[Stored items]
[Start of section]
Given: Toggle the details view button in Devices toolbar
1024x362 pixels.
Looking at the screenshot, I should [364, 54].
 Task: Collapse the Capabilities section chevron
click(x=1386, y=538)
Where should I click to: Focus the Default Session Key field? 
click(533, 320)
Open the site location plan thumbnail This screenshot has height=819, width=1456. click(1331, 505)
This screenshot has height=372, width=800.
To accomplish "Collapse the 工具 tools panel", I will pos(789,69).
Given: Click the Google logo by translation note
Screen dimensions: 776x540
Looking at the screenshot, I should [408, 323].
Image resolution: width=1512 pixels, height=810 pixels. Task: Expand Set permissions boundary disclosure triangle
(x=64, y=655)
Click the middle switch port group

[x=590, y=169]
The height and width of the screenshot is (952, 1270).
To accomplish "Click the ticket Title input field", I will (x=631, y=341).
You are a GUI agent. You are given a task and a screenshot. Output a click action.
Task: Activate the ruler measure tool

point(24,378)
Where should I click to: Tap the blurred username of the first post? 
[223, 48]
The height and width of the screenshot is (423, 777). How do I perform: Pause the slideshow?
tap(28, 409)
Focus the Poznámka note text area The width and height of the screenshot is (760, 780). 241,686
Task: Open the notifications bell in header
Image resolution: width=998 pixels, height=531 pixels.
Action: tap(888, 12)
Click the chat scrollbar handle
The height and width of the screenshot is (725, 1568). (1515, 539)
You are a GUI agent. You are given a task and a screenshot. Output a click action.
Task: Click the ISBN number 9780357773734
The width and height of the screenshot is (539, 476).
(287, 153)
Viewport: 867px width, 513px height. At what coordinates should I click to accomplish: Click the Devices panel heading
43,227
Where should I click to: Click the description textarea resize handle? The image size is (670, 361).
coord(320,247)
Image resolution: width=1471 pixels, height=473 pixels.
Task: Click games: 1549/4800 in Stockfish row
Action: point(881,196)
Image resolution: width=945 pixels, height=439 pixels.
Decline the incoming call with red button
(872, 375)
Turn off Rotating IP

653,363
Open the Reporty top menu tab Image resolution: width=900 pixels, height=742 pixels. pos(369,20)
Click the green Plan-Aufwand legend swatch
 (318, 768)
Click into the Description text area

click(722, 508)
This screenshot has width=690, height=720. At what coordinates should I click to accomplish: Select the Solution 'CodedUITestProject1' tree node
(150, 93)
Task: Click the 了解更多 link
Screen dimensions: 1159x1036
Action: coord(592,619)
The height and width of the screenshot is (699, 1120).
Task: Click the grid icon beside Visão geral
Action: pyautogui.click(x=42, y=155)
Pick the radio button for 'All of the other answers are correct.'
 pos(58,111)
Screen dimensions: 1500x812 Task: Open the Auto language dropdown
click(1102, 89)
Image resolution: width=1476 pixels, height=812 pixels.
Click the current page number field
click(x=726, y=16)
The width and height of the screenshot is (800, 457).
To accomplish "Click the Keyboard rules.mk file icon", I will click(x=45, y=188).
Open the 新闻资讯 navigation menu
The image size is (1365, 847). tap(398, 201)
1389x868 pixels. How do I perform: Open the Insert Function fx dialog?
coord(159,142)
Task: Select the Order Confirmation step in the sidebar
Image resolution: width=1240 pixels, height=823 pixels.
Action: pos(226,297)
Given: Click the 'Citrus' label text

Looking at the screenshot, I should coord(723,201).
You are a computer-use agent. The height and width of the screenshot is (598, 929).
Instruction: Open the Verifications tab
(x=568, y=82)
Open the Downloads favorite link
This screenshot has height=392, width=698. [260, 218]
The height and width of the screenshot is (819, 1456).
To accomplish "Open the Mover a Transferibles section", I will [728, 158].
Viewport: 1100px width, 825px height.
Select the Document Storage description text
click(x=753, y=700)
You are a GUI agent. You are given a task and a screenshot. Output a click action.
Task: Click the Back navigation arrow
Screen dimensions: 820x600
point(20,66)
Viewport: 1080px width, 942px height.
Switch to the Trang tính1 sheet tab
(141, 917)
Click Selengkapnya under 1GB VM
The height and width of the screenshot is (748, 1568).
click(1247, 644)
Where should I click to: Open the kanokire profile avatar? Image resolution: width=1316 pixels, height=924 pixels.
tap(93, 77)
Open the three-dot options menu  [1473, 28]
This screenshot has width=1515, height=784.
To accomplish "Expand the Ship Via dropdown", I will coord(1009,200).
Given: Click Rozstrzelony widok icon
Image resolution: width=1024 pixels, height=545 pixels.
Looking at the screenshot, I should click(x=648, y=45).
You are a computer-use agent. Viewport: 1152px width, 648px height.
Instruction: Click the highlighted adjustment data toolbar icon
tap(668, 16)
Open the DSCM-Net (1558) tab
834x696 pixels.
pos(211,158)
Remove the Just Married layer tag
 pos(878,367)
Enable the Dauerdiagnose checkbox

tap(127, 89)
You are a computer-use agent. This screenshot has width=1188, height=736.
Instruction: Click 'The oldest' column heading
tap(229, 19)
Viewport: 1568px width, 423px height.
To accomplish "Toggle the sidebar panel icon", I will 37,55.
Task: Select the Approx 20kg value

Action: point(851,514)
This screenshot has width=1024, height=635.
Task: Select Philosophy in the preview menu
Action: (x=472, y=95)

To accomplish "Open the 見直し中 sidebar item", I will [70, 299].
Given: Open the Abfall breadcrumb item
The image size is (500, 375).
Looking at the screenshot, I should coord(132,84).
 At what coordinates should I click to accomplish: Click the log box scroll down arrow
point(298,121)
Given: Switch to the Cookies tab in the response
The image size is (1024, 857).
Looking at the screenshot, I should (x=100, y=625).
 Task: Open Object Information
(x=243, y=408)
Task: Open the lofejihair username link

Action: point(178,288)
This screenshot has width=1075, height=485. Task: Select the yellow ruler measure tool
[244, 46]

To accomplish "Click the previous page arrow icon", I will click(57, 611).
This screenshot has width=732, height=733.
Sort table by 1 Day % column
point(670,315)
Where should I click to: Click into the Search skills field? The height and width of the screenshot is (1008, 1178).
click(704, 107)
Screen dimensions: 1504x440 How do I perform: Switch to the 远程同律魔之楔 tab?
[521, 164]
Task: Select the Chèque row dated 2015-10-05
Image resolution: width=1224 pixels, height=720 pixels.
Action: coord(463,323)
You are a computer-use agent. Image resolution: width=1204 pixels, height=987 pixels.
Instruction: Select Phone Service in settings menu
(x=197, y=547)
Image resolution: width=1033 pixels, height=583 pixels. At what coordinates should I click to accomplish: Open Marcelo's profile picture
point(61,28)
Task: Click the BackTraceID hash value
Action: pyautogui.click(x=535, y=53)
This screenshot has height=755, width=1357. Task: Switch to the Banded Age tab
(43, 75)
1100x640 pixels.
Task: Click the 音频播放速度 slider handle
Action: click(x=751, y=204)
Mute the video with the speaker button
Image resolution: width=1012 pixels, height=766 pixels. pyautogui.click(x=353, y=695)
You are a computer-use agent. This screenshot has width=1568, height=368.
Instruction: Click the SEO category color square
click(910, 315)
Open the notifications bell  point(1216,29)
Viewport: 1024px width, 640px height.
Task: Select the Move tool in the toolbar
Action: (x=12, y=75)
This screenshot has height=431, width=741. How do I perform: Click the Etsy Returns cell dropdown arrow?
[End of section]
- What to produce:
The answer should consist of every record above, copied exactly.

- Result:
Given: Toggle the details view button in Devices toolbar
1024x362 pixels.
Looking at the screenshot, I should [364, 54].
 Task: Collapse the Capabilities section chevron
click(x=1386, y=538)
Where should I click to: Focus the Default Session Key field? 
click(533, 320)
Open the site location plan thumbnail This screenshot has height=819, width=1456. click(1331, 505)
This screenshot has height=372, width=800.
To accomplish "Collapse the 工具 tools panel", I will pos(789,69).
Given: Click the Google logo by translation note
Screen dimensions: 776x540
Looking at the screenshot, I should [408, 323].
Image resolution: width=1512 pixels, height=810 pixels. Task: Expand Set permissions boundary disclosure triangle
(x=64, y=655)
Click the middle switch port group

[x=590, y=169]
The height and width of the screenshot is (952, 1270).
To accomplish "Click the ticket Title input field", I will (x=631, y=341).
You are a GUI agent. You are given a task and a screenshot. Output a click action.
Task: Activate the ruler measure tool

point(24,378)
Where should I click to: Tap the blurred username of the first post? 
[223, 48]
The height and width of the screenshot is (423, 777). How do I perform: Pause the slideshow?
tap(28, 409)
Focus the Poznámka note text area The width and height of the screenshot is (760, 780). 241,686
Task: Open the notifications bell in header
Image resolution: width=998 pixels, height=531 pixels.
Action: tap(888, 12)
Click the chat scrollbar handle
The height and width of the screenshot is (725, 1568). (1515, 539)
You are a GUI agent. You are given a task and a screenshot. Output a click action.
Task: Click the ISBN number 9780357773734
The width and height of the screenshot is (539, 476).
(287, 153)
Viewport: 867px width, 513px height. At what coordinates should I click to accomplish: Click the Devices panel heading
43,227
Where should I click to: Click the description textarea resize handle? The image size is (670, 361).
coord(320,247)
Image resolution: width=1471 pixels, height=473 pixels.
Task: Click games: 1549/4800 in Stockfish row
Action: point(881,196)
Image resolution: width=945 pixels, height=439 pixels.
Decline the incoming call with red button
(872, 375)
Turn off Rotating IP

653,363
Open the Reporty top menu tab Image resolution: width=900 pixels, height=742 pixels. pos(369,20)
Click the green Plan-Aufwand legend swatch
 (318, 768)
Click into the Description text area

click(722, 508)
This screenshot has width=690, height=720. At what coordinates should I click to accomplish: Select the Solution 'CodedUITestProject1' tree node
(150, 93)
Task: Click the 了解更多 link
Screen dimensions: 1159x1036
Action: coord(592,619)
The height and width of the screenshot is (699, 1120).
Task: Click the grid icon beside Visão geral
Action: pyautogui.click(x=42, y=155)
Pick the radio button for 'All of the other answers are correct.'
 pos(58,111)
Screen dimensions: 1500x812 Task: Open the Auto language dropdown
click(1102, 89)
Image resolution: width=1476 pixels, height=812 pixels.
Click the current page number field
click(x=726, y=16)
The width and height of the screenshot is (800, 457).
To accomplish "Click the Keyboard rules.mk file icon", I will click(x=45, y=188).
Open the 新闻资讯 navigation menu
The image size is (1365, 847). tap(398, 201)
1389x868 pixels. How do I perform: Open the Insert Function fx dialog?
coord(159,142)
Task: Select the Order Confirmation step in the sidebar
Image resolution: width=1240 pixels, height=823 pixels.
Action: pos(226,297)
Given: Click the 'Citrus' label text

Looking at the screenshot, I should coord(723,201).
You are a computer-use agent. The height and width of the screenshot is (598, 929).
Instruction: Open the Verifications tab
(x=568, y=82)
Open the Downloads favorite link
This screenshot has height=392, width=698. [260, 218]
The height and width of the screenshot is (819, 1456).
To accomplish "Open the Mover a Transferibles section", I will [728, 158].
Viewport: 1100px width, 825px height.
Select the Document Storage description text
click(x=753, y=700)
You are a GUI agent. You are given a task and a screenshot. Output a click action.
Task: Click the Back navigation arrow
Screen dimensions: 820x600
point(20,66)
Viewport: 1080px width, 942px height.
Switch to the Trang tính1 sheet tab
(141, 917)
Click Selengkapnya under 1GB VM
The height and width of the screenshot is (748, 1568).
click(1247, 644)
Where should I click to: Open the kanokire profile avatar? Image resolution: width=1316 pixels, height=924 pixels.
tap(93, 77)
Open the three-dot options menu  [1473, 28]
This screenshot has width=1515, height=784.
To accomplish "Expand the Ship Via dropdown", I will coord(1009,200).
Given: Click Rozstrzelony widok icon
Image resolution: width=1024 pixels, height=545 pixels.
Looking at the screenshot, I should click(x=648, y=45).
You are a computer-use agent. Viewport: 1152px width, 648px height.
Instruction: Click the highlighted adjustment data toolbar icon
tap(668, 16)
Open the DSCM-Net (1558) tab
834x696 pixels.
pos(211,158)
Remove the Just Married layer tag
 pos(878,367)
Enable the Dauerdiagnose checkbox

tap(127, 89)
You are a computer-use agent. This screenshot has width=1188, height=736.
Instruction: Click 'The oldest' column heading
tap(229, 19)
Viewport: 1568px width, 423px height.
To accomplish "Toggle the sidebar panel icon", I will 37,55.
Task: Select the Approx 20kg value

Action: point(851,514)
This screenshot has width=1024, height=635.
Task: Select Philosophy in the preview menu
Action: (x=472, y=95)

To accomplish "Open the 見直し中 sidebar item", I will [70, 299].
Given: Open the Abfall breadcrumb item
The image size is (500, 375).
Looking at the screenshot, I should coord(132,84).
 At what coordinates should I click to accomplish: Click the log box scroll down arrow
point(298,121)
Given: Switch to the Cookies tab in the response
The image size is (1024, 857).
Looking at the screenshot, I should (x=100, y=625).
 Task: Open Object Information
(x=243, y=408)
Task: Open the lofejihair username link

Action: point(178,288)
This screenshot has width=1075, height=485. Task: Select the yellow ruler measure tool
[244, 46]

To accomplish "Click the previous page arrow icon", I will click(57, 611).
This screenshot has width=732, height=733.
Sort table by 1 Day % column
point(670,315)
Where should I click to: Click into the Search skills field? The height and width of the screenshot is (1008, 1178).
click(704, 107)
Screen dimensions: 1504x440 How do I perform: Switch to the 远程同律魔之楔 tab?
[521, 164]
Task: Select the Chèque row dated 2015-10-05
Image resolution: width=1224 pixels, height=720 pixels.
Action: coord(463,323)
You are a computer-use agent. Image resolution: width=1204 pixels, height=987 pixels.
Instruction: Select Phone Service in settings menu
(x=197, y=547)
Image resolution: width=1033 pixels, height=583 pixels. At what coordinates should I click to accomplish: Open Marcelo's profile picture
point(61,28)
Task: Click the BackTraceID hash value
Action: pyautogui.click(x=535, y=53)
This screenshot has height=755, width=1357. Task: Switch to the Banded Age tab
(43, 75)
1100x640 pixels.
Task: Click the 音频播放速度 slider handle
Action: click(x=751, y=204)
Mute the video with the speaker button
Image resolution: width=1012 pixels, height=766 pixels. pyautogui.click(x=353, y=695)
You are a computer-use agent. This screenshot has width=1568, height=368.
Instruction: Click the SEO category color square
click(910, 315)
Open the notifications bell  point(1216,29)
Viewport: 1024px width, 640px height.
Task: Select the Move tool in the toolbar
Action: (x=12, y=75)
This screenshot has height=431, width=741. How do I perform: Click the Etsy Returns cell dropdown arrow?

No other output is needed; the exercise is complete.